Je ne lisais plus d’histoires. C’était mon fantasme absolu, quand j’avais le ventre rond, quand ils gazouillaient, quand le rituel du coucher se résumait au dernier bib et à la veilleuse tortue.

J’avais des réminiscences de mon enfance, les contes sanglants des frères Grimm, mes nuits avec la comtesse de Ségur à engloutir des chapitres en cachette, lampe de poche planquée sous l’oreiller. L’adorable Paul dans Les Vacances, les pâtes de fruits des Malheurs de Sophie, la fin atroce de Raiponce avant que Disney ne s’en empare et lui offre le happy end qu’on connaît, la princesse au petit pois avec ses cinquante matelas, et les maisons en pain d’épices que l’on bouffe avec les doigts. Je rêvais de piles d’histoires passionnantes à leur faire dévorer. Ils ont grandi, il y a eu les livres musicaux dont les piles coûtent un œil, mieux vaut en racheter un neuf, et ceux sur les pirates, les animaux, les trucs interactifs avec les fenêtres à soulever, tout le tintouin, pas vraiment des histoires d’ailleurs.

J’ai fatigué souvent, remis au lendemain, en plus Neva n’écoute jamais plus d’une minute, et ils se couchent toujours trop tard, il y a école demain, vous êtes surexcités, non, pas ce soir.

Je n’ai plus lu d’histoires.

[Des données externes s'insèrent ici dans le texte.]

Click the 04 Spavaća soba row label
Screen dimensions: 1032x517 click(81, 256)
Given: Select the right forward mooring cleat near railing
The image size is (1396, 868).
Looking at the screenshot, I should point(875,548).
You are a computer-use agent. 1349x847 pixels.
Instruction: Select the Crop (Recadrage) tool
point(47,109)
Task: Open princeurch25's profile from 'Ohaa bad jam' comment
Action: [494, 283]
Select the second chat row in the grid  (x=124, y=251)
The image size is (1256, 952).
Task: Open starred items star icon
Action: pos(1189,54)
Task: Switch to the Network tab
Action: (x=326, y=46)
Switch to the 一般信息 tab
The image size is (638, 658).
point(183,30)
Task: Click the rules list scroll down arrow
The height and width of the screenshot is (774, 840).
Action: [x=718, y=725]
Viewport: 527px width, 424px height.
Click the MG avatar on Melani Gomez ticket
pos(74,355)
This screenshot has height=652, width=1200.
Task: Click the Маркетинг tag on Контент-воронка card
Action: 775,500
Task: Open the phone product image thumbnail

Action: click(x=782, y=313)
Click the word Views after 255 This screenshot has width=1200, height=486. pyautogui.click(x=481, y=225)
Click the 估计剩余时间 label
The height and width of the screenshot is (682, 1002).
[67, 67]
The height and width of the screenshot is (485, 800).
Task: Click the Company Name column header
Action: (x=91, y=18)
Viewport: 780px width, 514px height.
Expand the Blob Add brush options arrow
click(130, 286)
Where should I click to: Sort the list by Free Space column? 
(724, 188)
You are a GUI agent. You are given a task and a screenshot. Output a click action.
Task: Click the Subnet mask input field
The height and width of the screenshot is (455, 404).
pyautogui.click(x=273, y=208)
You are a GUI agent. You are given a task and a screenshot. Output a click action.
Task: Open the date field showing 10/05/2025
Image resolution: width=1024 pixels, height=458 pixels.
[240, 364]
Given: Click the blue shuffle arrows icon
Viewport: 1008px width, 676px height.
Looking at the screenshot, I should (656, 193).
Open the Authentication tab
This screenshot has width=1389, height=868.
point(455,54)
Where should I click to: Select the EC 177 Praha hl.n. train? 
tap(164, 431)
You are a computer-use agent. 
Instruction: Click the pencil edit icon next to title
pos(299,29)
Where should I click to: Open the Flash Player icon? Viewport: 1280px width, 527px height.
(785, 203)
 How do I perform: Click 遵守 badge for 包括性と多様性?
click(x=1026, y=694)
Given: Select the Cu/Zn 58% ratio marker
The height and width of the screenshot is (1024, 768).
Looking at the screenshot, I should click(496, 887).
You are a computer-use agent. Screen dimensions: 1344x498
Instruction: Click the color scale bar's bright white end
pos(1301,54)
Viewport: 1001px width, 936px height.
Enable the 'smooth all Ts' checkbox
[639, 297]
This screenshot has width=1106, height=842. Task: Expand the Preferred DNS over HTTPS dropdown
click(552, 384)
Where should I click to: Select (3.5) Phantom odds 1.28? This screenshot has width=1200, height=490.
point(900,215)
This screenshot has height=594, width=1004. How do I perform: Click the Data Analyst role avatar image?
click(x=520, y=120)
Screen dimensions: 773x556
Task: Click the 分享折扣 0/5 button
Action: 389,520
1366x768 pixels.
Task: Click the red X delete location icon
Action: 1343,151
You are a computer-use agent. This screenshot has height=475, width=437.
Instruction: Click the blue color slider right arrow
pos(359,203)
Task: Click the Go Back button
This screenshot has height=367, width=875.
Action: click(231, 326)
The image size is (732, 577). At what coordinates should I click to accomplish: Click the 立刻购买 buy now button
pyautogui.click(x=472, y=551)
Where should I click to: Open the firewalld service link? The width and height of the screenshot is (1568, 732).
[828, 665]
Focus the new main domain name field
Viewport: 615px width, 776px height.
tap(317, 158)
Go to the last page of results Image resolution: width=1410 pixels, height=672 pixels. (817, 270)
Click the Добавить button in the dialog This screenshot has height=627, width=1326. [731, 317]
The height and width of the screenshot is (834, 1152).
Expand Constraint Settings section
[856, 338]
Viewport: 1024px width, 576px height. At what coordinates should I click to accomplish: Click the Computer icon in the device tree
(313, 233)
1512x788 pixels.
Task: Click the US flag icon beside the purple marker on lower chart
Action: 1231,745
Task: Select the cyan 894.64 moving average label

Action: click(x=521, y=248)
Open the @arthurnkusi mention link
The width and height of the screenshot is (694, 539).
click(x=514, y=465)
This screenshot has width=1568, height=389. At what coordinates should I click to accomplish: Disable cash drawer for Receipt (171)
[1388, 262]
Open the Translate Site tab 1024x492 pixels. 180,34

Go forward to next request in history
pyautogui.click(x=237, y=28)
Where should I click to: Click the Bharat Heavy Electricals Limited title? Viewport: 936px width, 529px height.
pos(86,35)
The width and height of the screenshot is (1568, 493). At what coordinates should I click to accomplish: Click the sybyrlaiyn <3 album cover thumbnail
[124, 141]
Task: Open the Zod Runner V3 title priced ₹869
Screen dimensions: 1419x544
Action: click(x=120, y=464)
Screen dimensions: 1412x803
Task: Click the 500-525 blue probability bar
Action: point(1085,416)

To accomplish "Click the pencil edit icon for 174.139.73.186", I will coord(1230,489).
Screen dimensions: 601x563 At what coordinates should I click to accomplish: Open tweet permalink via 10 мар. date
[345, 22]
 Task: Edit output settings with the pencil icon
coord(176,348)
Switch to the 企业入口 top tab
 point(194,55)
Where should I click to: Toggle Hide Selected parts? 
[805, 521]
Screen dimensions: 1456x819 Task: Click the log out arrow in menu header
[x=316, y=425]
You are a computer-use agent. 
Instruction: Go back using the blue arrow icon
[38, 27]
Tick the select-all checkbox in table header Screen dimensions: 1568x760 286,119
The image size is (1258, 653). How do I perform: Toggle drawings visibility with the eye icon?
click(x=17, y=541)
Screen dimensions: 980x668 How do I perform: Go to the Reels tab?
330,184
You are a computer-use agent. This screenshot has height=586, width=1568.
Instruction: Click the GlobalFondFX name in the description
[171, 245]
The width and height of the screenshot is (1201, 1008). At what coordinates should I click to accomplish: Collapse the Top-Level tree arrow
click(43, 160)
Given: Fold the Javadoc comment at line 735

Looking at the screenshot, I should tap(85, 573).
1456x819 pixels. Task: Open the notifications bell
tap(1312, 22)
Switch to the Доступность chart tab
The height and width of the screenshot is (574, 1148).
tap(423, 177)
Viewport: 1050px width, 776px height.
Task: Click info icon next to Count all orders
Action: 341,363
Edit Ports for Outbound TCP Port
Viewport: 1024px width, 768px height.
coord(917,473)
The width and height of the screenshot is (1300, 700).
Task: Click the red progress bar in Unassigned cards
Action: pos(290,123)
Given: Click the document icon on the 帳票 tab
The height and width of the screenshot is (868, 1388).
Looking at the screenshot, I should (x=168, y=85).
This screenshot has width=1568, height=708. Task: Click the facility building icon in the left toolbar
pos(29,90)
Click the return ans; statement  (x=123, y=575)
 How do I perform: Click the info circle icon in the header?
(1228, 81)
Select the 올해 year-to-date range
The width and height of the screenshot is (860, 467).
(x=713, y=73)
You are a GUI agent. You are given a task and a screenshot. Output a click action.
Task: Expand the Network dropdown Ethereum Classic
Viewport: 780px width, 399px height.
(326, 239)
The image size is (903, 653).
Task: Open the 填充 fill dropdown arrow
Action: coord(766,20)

C’est nul et ça a duré des mois, je suis passée à côté du moment dont j’avais tellement rêvé. Être parent c’est parfois une flemme à la con dont découlent plein de petits renoncements quotidiens que l’on croit anodins.

Cette semaine, j’ai changé, volontairement oublié l’heure après les dents, tant pis pour le réveil. On a choisi ensemble, ils se sont installés, la couette jusqu’au nez, j’ai fait les voix, j’y ai mis du coeur, et ils se marraient, les enfants n’ont jamais peur du comique de répétition, tu peux le refaire maman, s’il te plaît.

Comment tu leur dis non ? Tu dis pas. Tu refais, deux fois, dix fois, et leurs rires éclatent contre les pages écornées, et l’heure tu t’en fous pas mal, ça résonne dans les draps, dans les guirlandes qui servent de veilleuses, et surtout, ça s’agrippe dans nos mémoires, ça tisse une toile, celle des souvenirs pour plus tard. C’était facile, c’était beau, et j’espère ne plus jamais, renoncer aux histoires du soir.